Building datasets
=================

In this example, we'll use LightFM's built-in ``Dataset`` class to build
an interaction dataset from raw data. The goal is to demonstrate how to
go from raw data (lists of interactions and perhaps item and user
features) to ``scipy.sparse`` matrices that can be used to fit a LightFM
model.

Getting the data
----------------

We're going to use a sample from
`Goodbooks-10k <https://github.com/zygmuntz/goodbooks-10k>`__ as our
example dataset. Let's download the data first.

.. code:: python

    import os
    import zipfile
    import csv

    import requests


    def _download(url: str, dest_path: str):

        req = requests.get(url, stream=True)
        req.raise_for_status()

        with open(dest_path, "wb") as fd:
            for chunk in req.iter_content(chunk_size=2 ** 20):
                fd.write(chunk)


    def get_data():

        ratings_url = ("http://www2.informatik.uni-freiburg.de/" "~cziegler/BX/BX-CSV-Dump.zip")

        if not os.path.exists("data"):
            os.makedirs("data")

            _download(ratings_url, "data/data.zip")

        with zipfile.ZipFile("data/data.zip") as archive:
            return (
                csv.DictReader(
                    (x.decode("utf-8", "ignore") for x in archive.open("BX-Book-Ratings.csv")),
                    delimiter=";",
                ),
                csv.DictReader(
                    (x.decode("utf-8", "ignore") for x in archive.open("BX-Books.csv")), delimiter=";"
                ),
            )


    def get_ratings():

        return get_data()[0]


    def get_book_features():

        return get_data()[1]

The data consists of book ratings and book details:

.. code:: python

    import json
    from itertools import islice

    ratings, book_features = get_data()

Ratings look like this:

.. code:: python

    for line in islice(ratings, 2):
        print(json.dumps(line, indent=4))

::

    {
        "User-ID": "276725",
        "ISBN": "034545104X",
        "Book-Rating": "0"
    }
    {
        "User-ID": "276726",
        "ISBN": "0155061224",
        "Book-Rating": "5"
    }

and book features look like this:

.. code:: python

    for line in islice(book_features, 1):
        print(json.dumps(line, indent=4))

::

    {
        "ISBN": "0195153448",
        "Book-Title": "Classical Mythology",
        "Book-Author": "Mark P. O. Morford",
        "Year-Of-Publication": "2002",
        "Publisher": "Oxford University Press",
        "Image-URL-S":
    "http://images.amazon.com/images/P/0195153448.01.THUMBZZZ.jpg",
        "Image-URL-M":
    "http://images.amazon.com/images/P/0195153448.01.MZZZZZZZ.jpg",
        "Image-URL-L":
    "http://images.amazon.com/images/P/0195153448.01.LZZZZZZZ.jpg"

(Exercise instructions)
1 - Answer these from the LightFM dataset tutorial:
(a) Which class does the example use to build the interaction dataset?
(b) What delimiter is passed to csv.DictReader when reading the files?
(c) What book title appears in the printed book features?
2 - Carry on with the LightFM dataset tutorial from the point where it stops.
The listing that comes next has no connection to the LightFM dataset tutorial.

(Supplied material)
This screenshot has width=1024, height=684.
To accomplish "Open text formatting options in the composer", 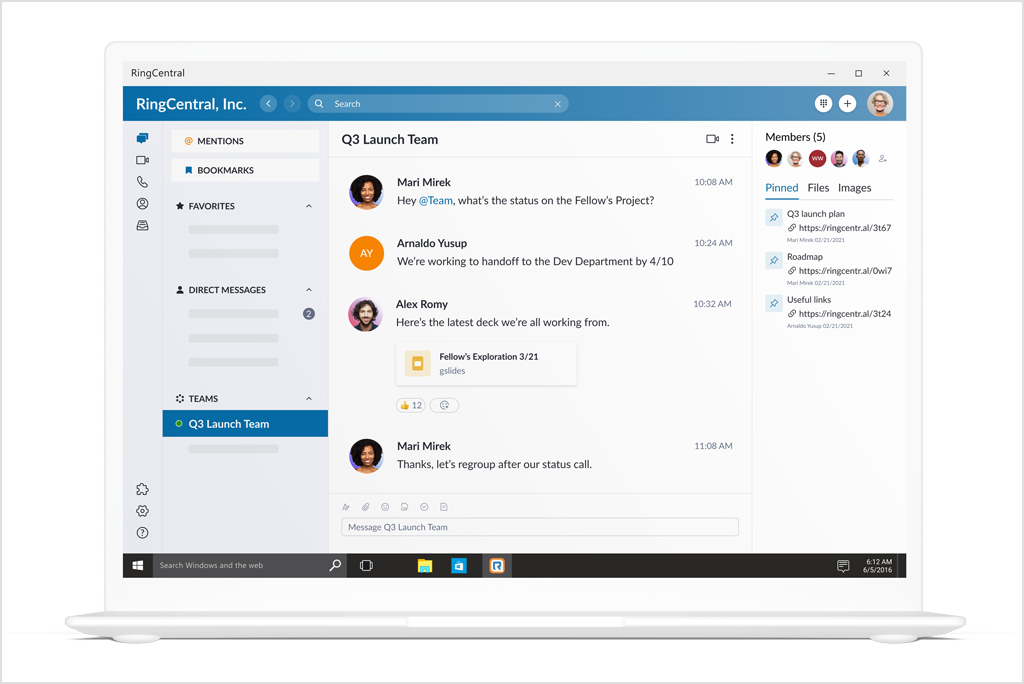I will 347,507.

(Responses by task)
1 -
(a) LightFM's built-in Dataset class.
(b) A semicolon (";").
(c) Classical Mythology.

2 -
    }

Building the ID mappings
------------------------

The first thing we need to do is to create a mapping between the user
and item ids from our input data to indices that will be used internally
by our model.

We do this because LightFM works with user and item ids that are
consecutive non-negative integers. The ``Dataset`` class allow us to
create a mapping between the IDs we use in our systems and the
consecutive indices preferred by the model.

To do this, we create a dataset and call its ``fit`` method. The first
argument is an iterable of all user ids in our data, and the second is
an iterable of all item ids. In this case, we use generator expressions
to lazily iterate over our data and yield user and item ids:

.. code:: python

    from lightfm.data import Dataset

    dataset = Dataset()
    dataset.fit((x['User-ID'] for x in get_ratings()),
                (x['ISBN'] for x in get_ratings()))

This call will assign an internal numerical id to every user and item id
we pass in. These will be contiguous (from 0 to however many users and
items we have), and will also determine the dimensions of the resulting
LightFM model.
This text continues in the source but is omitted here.